Business grade tools, such as Exchange Online Protection and Advance Threat Protection, help us prevent some of the malware entering the network via email. Each of these tools provide a level of security that can, and are, being defeated over time.

The next weapon in the malware and social engineering arsenal is the “Human Firewall.”

The Human Firewall is a proactive method of arming the internet user community (that would be you!) with the education and knowledge to recognize attacks and prevent them.

Human Firewall 6 Rules of Thumb

Here are some simple and effective ways you can protect yourself and your business against cybercrime.

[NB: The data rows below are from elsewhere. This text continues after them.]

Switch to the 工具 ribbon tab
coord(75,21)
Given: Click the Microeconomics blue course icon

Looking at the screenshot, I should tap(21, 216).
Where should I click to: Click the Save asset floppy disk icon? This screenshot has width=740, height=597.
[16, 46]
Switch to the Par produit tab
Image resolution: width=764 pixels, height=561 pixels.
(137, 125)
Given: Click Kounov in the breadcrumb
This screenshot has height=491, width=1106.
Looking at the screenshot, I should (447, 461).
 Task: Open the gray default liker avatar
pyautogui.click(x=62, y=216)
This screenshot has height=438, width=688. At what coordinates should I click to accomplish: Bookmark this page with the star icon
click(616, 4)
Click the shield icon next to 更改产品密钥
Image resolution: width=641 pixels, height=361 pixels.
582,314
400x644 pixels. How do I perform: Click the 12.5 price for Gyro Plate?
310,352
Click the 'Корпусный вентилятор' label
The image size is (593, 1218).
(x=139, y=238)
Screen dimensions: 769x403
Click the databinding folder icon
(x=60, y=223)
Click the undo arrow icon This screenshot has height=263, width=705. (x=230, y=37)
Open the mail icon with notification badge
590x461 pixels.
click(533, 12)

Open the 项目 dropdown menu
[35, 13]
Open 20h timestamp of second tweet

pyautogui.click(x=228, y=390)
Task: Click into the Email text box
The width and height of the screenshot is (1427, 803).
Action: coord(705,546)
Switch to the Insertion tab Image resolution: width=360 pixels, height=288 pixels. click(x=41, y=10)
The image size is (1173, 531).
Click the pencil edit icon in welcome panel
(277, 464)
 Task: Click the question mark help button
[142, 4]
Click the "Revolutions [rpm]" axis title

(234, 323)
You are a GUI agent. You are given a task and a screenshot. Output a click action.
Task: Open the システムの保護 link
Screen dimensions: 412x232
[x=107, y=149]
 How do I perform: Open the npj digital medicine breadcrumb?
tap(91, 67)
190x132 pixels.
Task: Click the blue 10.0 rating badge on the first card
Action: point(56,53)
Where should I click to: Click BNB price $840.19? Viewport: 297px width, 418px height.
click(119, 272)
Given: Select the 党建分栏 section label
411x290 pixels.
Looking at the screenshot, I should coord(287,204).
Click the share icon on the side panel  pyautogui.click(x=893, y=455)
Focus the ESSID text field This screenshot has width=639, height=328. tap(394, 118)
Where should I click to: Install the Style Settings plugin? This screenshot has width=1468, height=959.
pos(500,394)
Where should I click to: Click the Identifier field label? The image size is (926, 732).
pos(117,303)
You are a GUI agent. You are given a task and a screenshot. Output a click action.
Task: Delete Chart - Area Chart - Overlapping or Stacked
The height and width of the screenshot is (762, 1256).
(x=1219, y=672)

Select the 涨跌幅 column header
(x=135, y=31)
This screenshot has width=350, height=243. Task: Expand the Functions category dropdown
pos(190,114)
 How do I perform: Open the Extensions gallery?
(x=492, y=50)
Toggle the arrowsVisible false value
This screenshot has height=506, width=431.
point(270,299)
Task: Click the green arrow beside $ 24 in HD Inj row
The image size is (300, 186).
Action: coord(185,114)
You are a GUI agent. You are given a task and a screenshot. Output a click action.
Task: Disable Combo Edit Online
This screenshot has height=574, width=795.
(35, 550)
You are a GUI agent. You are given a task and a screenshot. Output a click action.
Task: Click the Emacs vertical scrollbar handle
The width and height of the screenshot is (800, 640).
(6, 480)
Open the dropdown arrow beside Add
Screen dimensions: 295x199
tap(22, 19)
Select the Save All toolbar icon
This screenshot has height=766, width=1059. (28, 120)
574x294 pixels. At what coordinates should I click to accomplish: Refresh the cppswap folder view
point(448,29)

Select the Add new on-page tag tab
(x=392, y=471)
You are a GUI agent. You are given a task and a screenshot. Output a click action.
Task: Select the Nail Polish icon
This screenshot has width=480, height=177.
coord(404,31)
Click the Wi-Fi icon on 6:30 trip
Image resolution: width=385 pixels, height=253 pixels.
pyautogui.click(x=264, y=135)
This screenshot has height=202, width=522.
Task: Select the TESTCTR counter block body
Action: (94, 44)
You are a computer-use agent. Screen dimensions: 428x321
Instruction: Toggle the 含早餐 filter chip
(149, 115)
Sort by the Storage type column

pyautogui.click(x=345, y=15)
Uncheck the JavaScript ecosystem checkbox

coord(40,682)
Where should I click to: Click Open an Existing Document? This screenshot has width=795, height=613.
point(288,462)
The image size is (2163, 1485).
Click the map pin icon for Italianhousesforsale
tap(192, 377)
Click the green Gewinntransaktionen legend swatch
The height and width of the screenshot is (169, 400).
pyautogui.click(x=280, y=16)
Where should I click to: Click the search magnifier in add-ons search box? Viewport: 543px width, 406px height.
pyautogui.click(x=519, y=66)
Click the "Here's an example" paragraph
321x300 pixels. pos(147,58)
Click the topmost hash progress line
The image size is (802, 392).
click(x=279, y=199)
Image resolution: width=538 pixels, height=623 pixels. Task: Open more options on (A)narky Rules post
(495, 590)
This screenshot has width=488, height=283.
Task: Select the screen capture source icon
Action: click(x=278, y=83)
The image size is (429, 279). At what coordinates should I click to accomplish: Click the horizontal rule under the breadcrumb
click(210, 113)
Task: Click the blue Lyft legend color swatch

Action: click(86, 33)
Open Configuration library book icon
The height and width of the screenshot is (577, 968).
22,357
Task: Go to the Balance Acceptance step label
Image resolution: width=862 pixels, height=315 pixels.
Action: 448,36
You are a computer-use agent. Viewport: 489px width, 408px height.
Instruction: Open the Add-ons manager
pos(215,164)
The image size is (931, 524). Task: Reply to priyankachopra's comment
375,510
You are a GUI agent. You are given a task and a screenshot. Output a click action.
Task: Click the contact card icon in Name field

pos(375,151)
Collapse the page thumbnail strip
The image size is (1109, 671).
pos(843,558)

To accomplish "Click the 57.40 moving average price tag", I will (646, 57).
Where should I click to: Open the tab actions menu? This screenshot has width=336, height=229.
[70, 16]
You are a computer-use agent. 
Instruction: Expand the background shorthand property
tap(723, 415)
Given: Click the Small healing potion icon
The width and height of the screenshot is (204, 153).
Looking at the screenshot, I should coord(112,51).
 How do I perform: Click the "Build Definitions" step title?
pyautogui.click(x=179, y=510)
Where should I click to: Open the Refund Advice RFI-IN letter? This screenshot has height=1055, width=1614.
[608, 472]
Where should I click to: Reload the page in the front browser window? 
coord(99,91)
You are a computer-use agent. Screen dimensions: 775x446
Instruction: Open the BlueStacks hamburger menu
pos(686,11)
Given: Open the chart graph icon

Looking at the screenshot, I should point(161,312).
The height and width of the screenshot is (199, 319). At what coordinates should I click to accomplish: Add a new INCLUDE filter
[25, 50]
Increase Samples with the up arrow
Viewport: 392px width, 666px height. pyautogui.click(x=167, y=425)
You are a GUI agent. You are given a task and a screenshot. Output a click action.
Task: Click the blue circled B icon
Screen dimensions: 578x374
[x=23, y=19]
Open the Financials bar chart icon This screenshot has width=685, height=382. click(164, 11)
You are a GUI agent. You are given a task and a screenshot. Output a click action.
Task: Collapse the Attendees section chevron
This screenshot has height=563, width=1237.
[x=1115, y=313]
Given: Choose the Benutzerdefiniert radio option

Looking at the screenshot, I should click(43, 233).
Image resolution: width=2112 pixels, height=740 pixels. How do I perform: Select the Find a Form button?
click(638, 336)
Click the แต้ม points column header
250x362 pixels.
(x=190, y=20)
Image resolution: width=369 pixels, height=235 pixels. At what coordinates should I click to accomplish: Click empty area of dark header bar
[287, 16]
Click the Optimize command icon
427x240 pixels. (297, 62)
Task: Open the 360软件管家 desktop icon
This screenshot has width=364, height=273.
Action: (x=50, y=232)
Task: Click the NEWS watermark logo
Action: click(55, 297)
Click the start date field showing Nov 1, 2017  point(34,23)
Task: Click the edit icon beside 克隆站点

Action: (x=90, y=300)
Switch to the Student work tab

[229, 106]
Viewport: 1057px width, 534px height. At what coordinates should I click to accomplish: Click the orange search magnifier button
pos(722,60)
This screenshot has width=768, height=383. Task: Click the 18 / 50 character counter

  1. If you receive an email with links, hover over the links to see where the link will take you. If it’s a phishing link, the description of the link will be different than the actual link displayed.
  2. Be suspicious of emails you receive at unusual times during the day from known contacts (e.g., at 3 am). Is your contact really up at that time sending you emails?
  3. If you receive a “valid” looking email from a reliable source, but you weren’t expecting it and it has attachments or links, call the person or organization that sent it to you using the contact information you have for them and not information from the email. It’s quite possible the user’s account was compromised and hacker is sending email on their behalf.
  4. Never send personally identifiable information via email (e.g., date of birth, credit card numbers, social insurance number).
  5. Never open attachments from a suspicious email.
  6. If you’re unsure what to do, report the incident to your Information Technology team, your internet service provider or the person/company who sent the email (see 3 above), so they can investigate.

The more you know about cyber threat tactics, the more likely you are to not fall victim to the traps. We’re educating our employees about cybersecurity through an online Internet Security Awareness training series, which offers useful tips and videos with cybercrime experts. Something as simple as checking the link in an email before you click on it can mean the difference between your account getting hacked or not.

A proactive approach to cybersecurity means upgrading user behaviour, so that the threat is identified before it becomes a problem. Building a human firewall is not a one-time training session – it’s an ongoing collaborative effort to teach employees to think securely, at all times, in all places.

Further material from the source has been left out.